◆ Task instructions ◆
[1] According to the news article on the Flight 800 debris lawsuit, in which court was the suit filed?
[2] Continue the news article about the Flight 800 debris lawsuit, starting after its final sentence.

◆ Supplied text ◆
Associated Retired Aviation Professionals


Newsday 
 
BY JOSEPH MALLIA
Newsday Staff Writer

July 13, 2006

A Massachusetts group has filed a lawsuit to force federal officials to release information about a piece of debris from Flight 800 that it hopes will show that a missile downed the plane.

Federal investigators have dismissed that explanation as the cause of the 1996 explosion that killed all 230 people aboard. Instead they concluded that a spark ignited fuel tank vapors.

The lawsuit, filed Wednesday in U.S. District Court in Boston, demands that the National Transportation Safety Board respond to numerous freedom of information act requests made since 2004.

Tom Stalcup, who heads the East Falmouth, Mass.-based Flight 800 Independent Researchers Organization, which filed the suit, said he is "very certain" that federal investigators found the piece of debris and are now concealing evidence of its existence.

◆ Entries ◆

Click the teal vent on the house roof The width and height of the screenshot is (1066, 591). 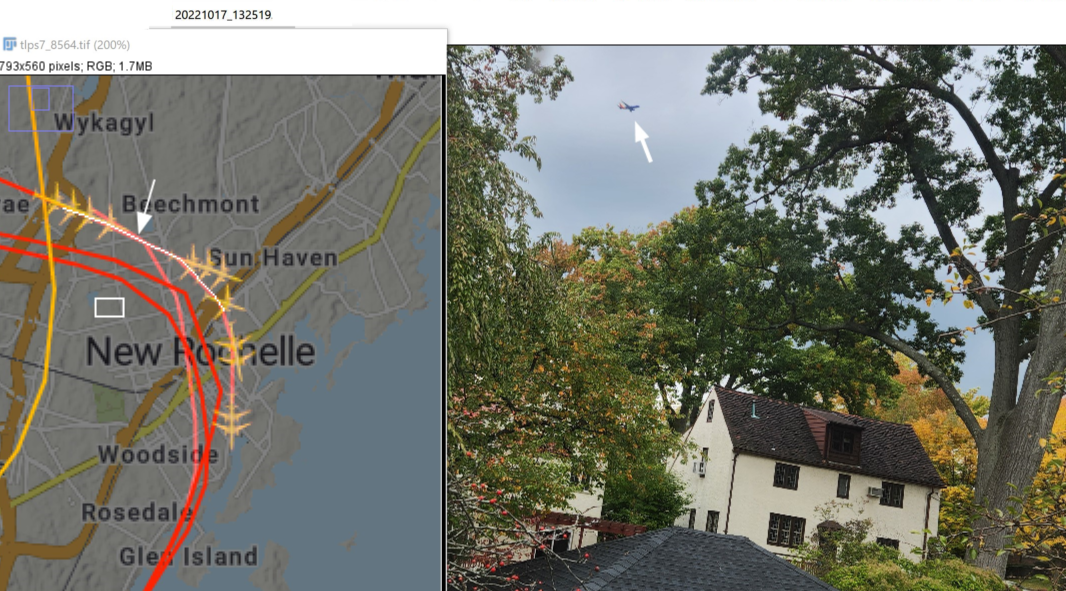click(753, 409)
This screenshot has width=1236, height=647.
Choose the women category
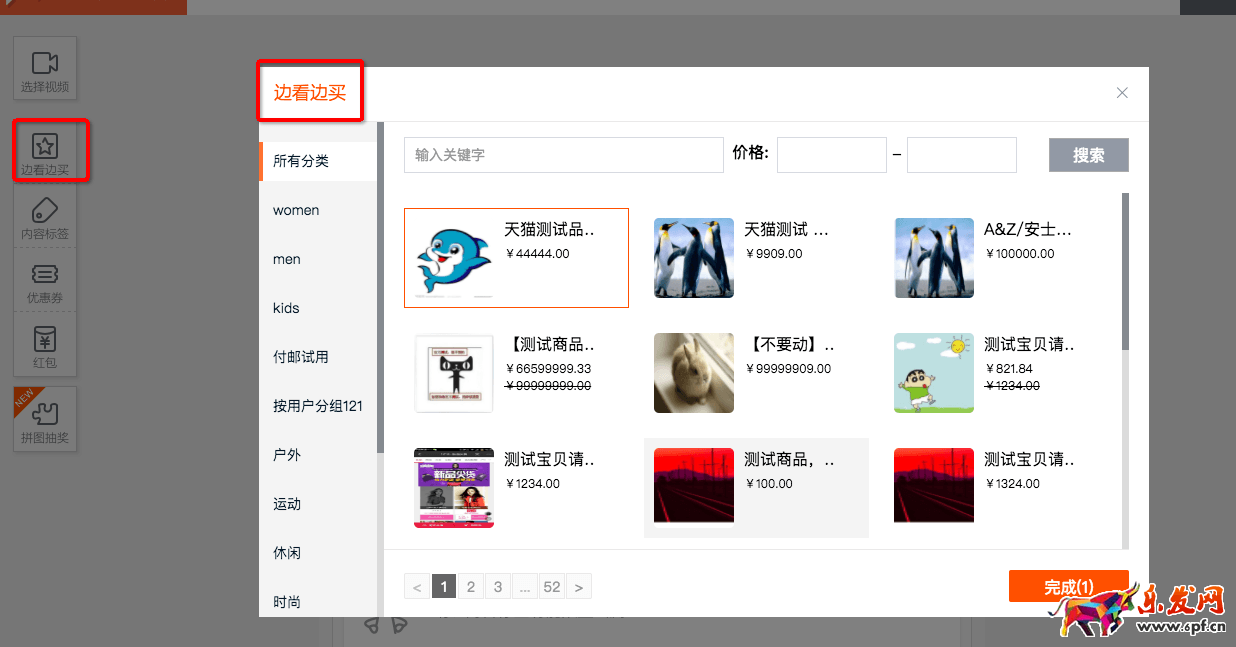pyautogui.click(x=296, y=210)
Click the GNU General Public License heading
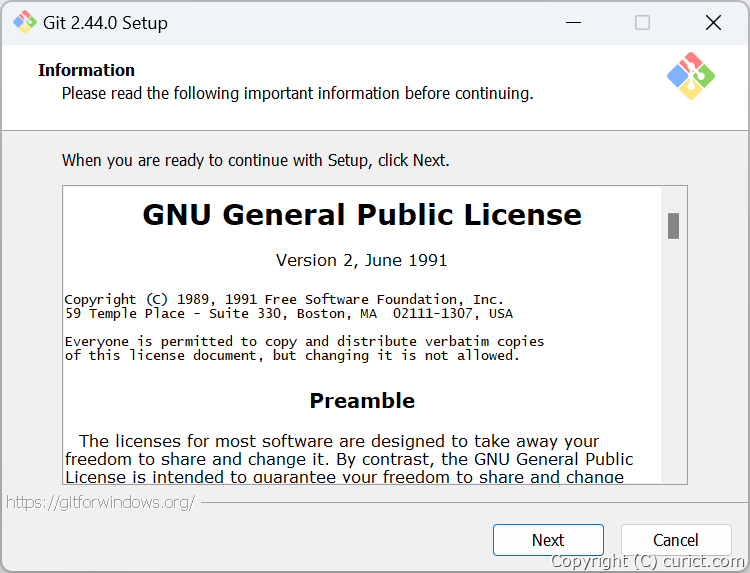The height and width of the screenshot is (573, 750). [362, 215]
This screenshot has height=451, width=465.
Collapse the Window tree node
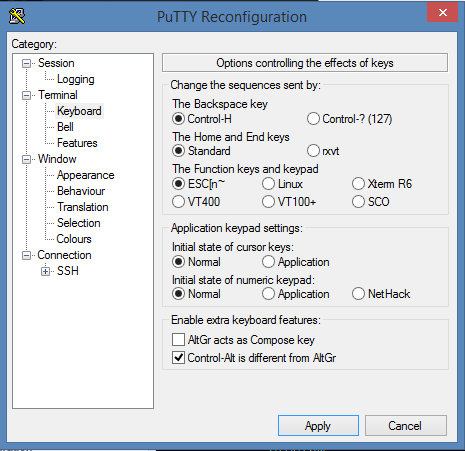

◆ The answers ◆
[1] U.S. District Court in Boston.

[2]
Radar data show the piece of debris falling at high speed from the plane and a Navy salvage map shows it was later recovered, said Stalcup, 36, a physicist and owner of a West Falmouth, Mass., company that makes wireless weather stations. Despite this evidence, federal officials won't explain what happened to the debris once it was recovered from the ocean off Long Island, he said.

"All of the data requested is of great importance to the public understanding of the crash of TWA Flight 800," Stalcup's lawsuit says.

"One piece in particular landed closer to JFK Airport than any of the other thousands of recovered items ... after exiting the airframe at apparent supersonic speeds," the suit says.

NTSB spokesman Paul Schlamm said the agency does not comment on pending lawsuits, but said most federal agencies have limited resources to respond in a timely way to Freedom of Information Act requests. "We are aware that there's a FOIA backlog," Schlamm said.
Copyright 2006 Newsday Inc.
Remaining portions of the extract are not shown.